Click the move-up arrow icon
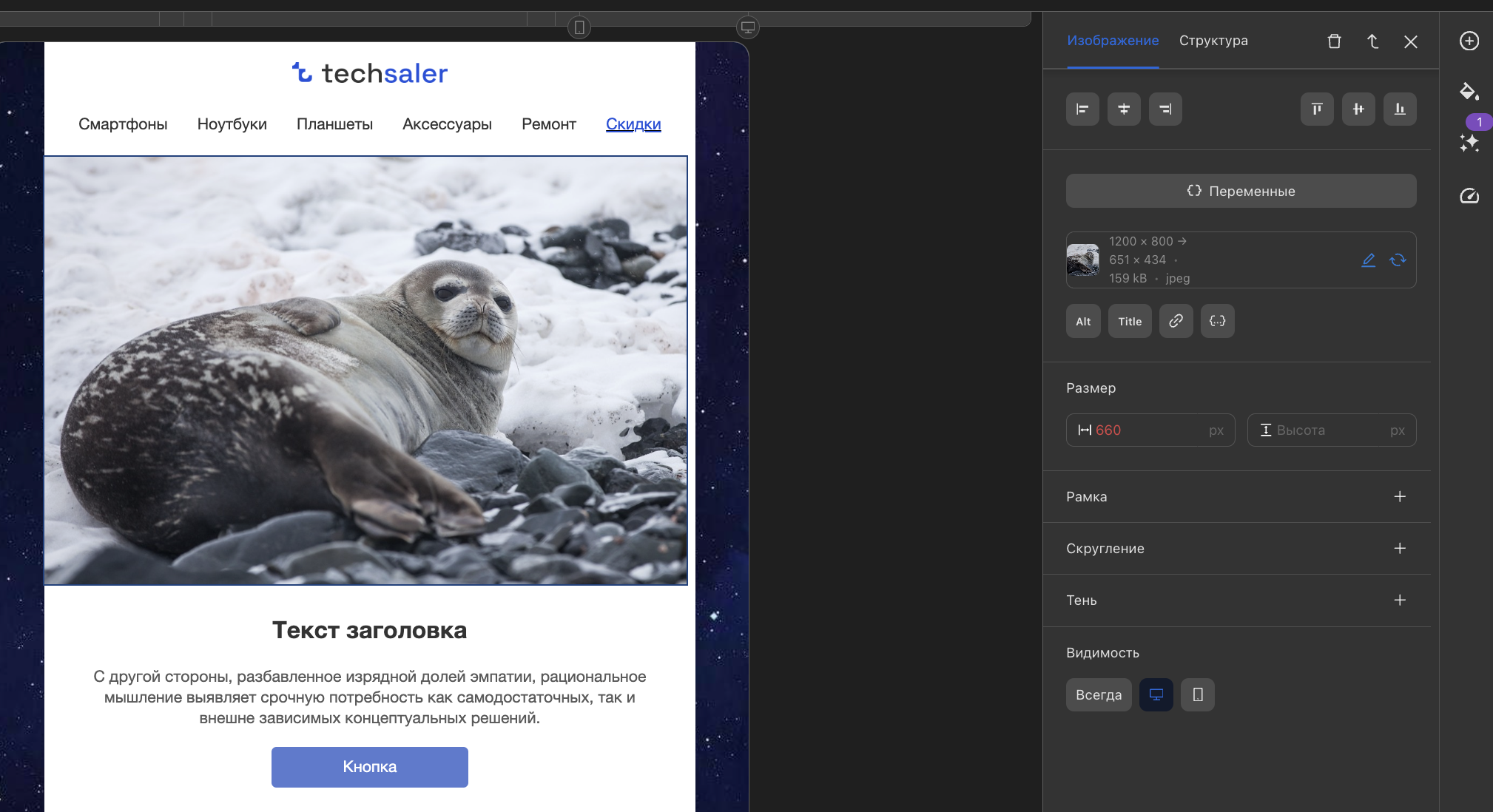click(1372, 41)
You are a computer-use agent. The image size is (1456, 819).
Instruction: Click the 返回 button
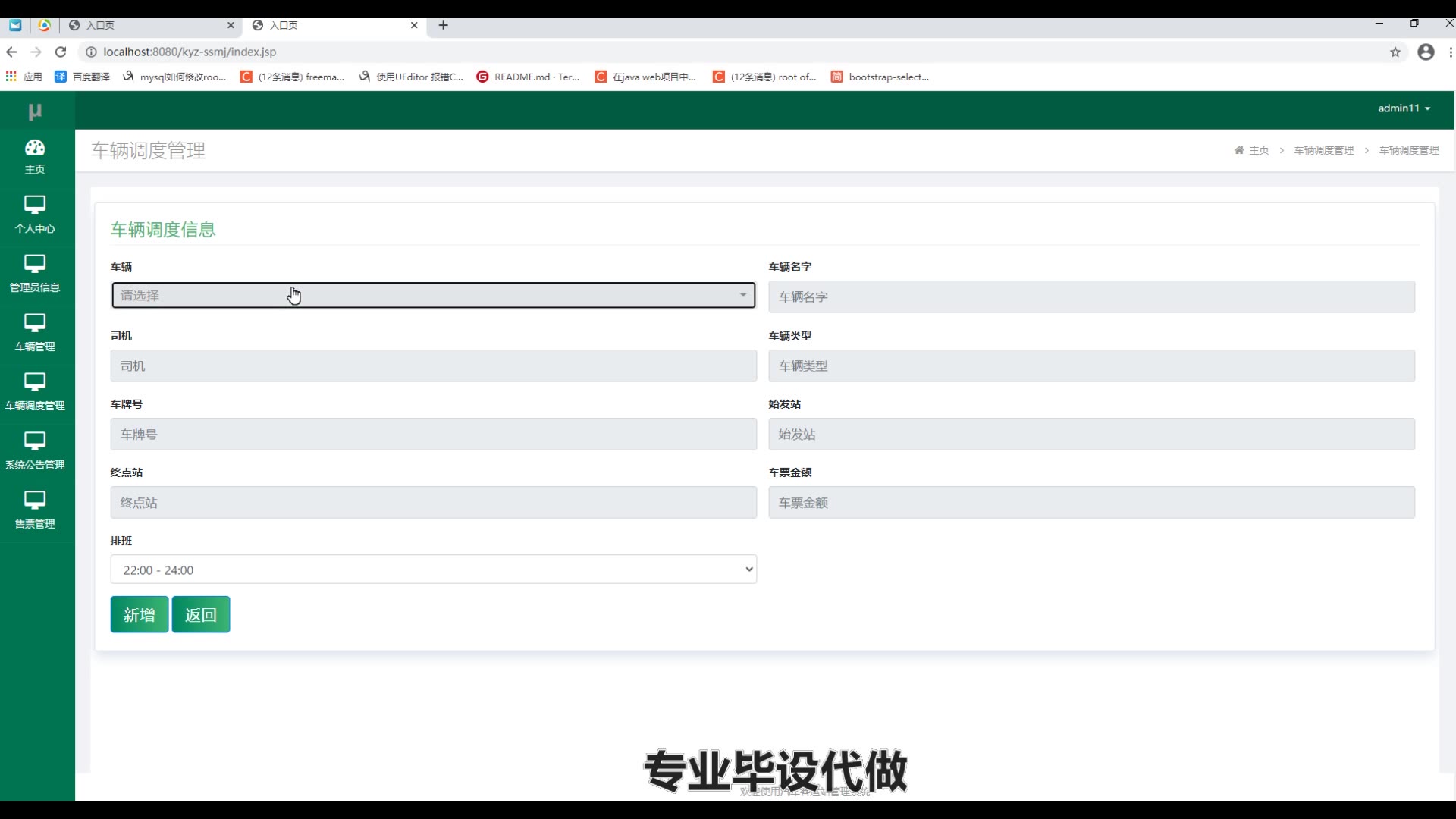200,614
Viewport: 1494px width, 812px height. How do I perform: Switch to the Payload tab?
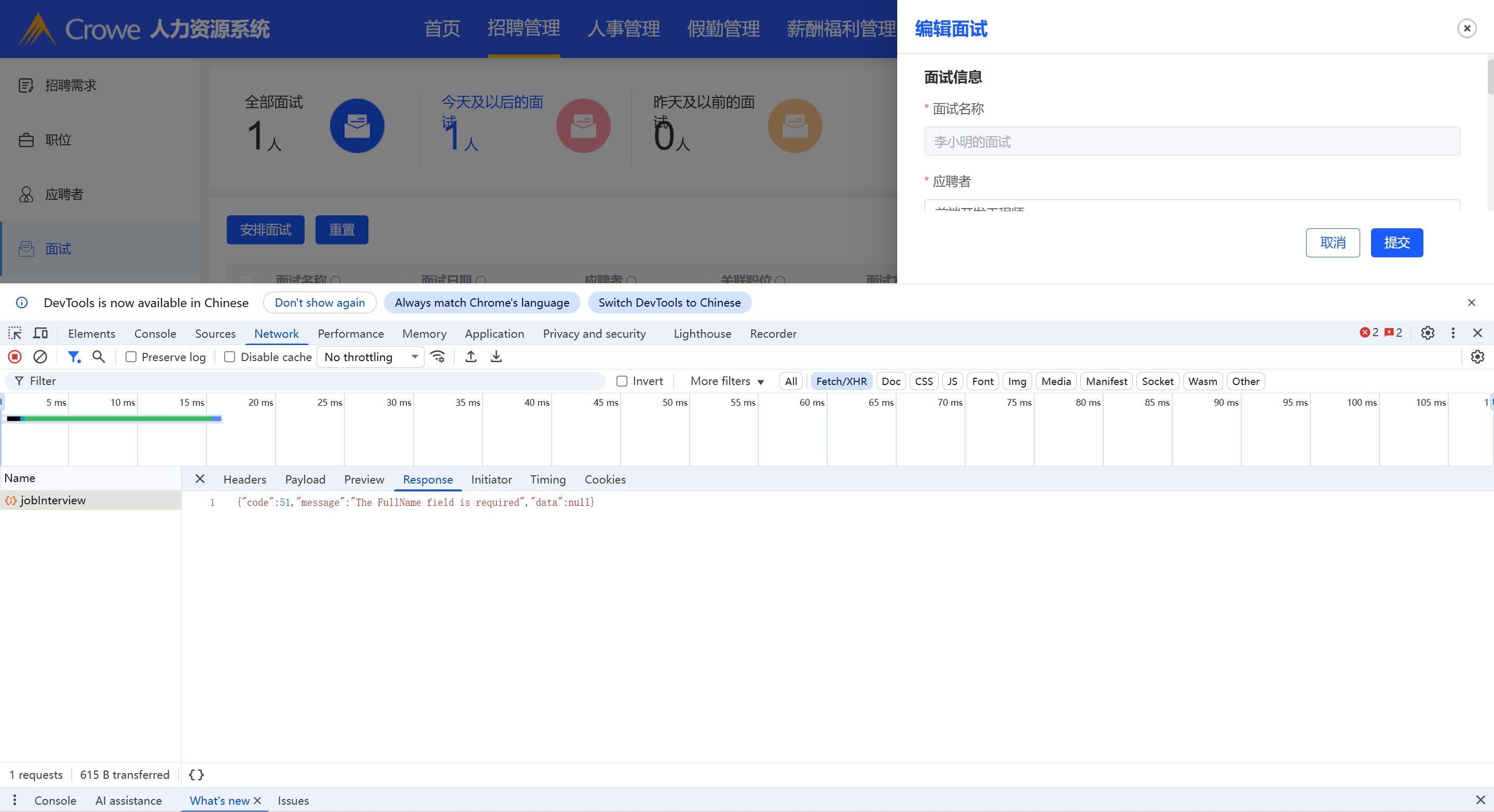pos(305,479)
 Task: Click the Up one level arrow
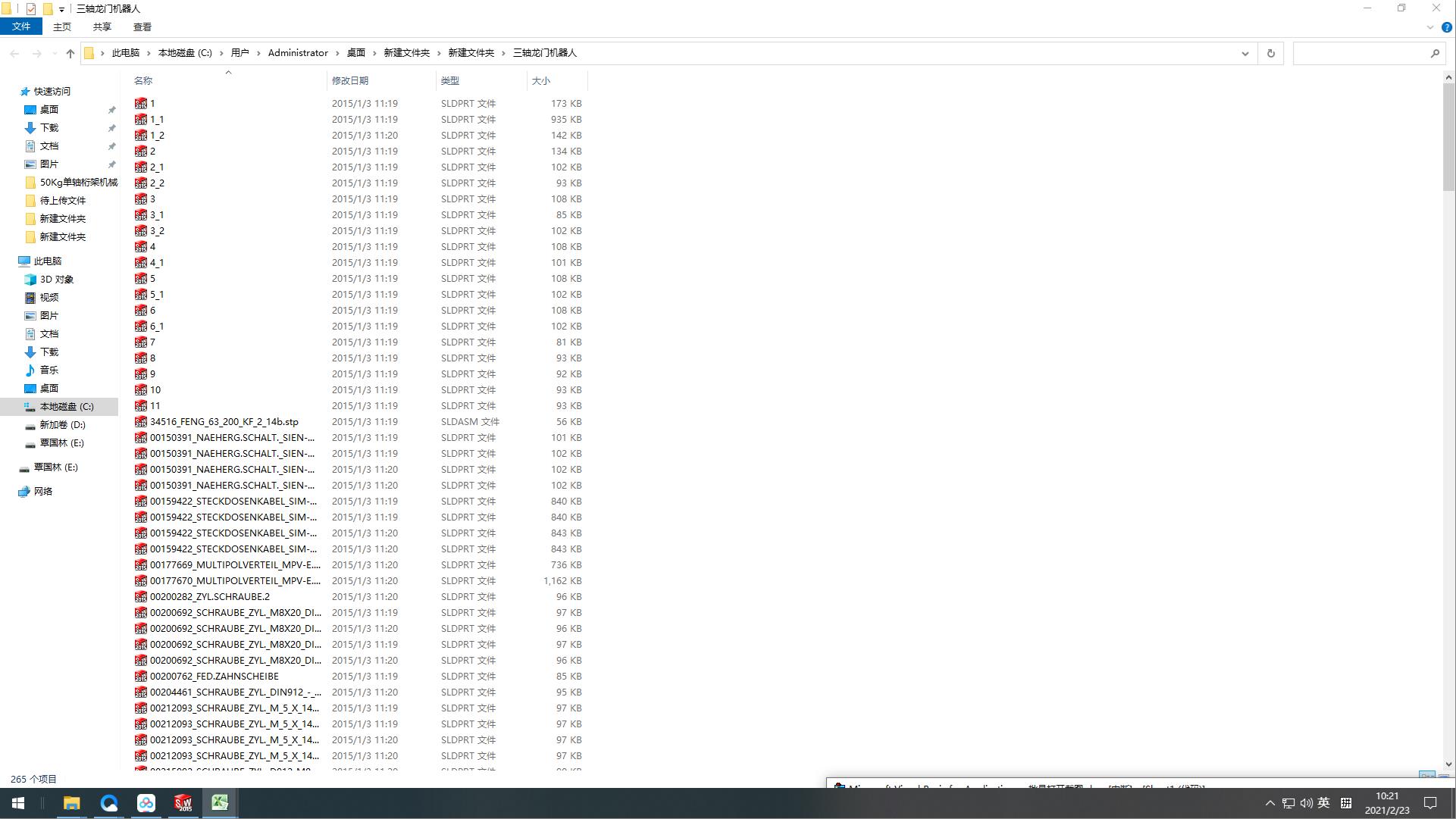tap(70, 53)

=== Exercise details ===
Would you reproduce the records exactly as they stand, but without the pictures?

=== Your response ===
Click the move-up arrow icon
click(1372, 41)
You are a computer-use agent. The image size is (1456, 819).
Instruction: Click the 返回 button
200,614
Viewport: 1494px width, 812px height. How do I perform: Switch to the Payload tab?
pos(305,479)
 Task: Click the Up one level arrow
tap(70, 53)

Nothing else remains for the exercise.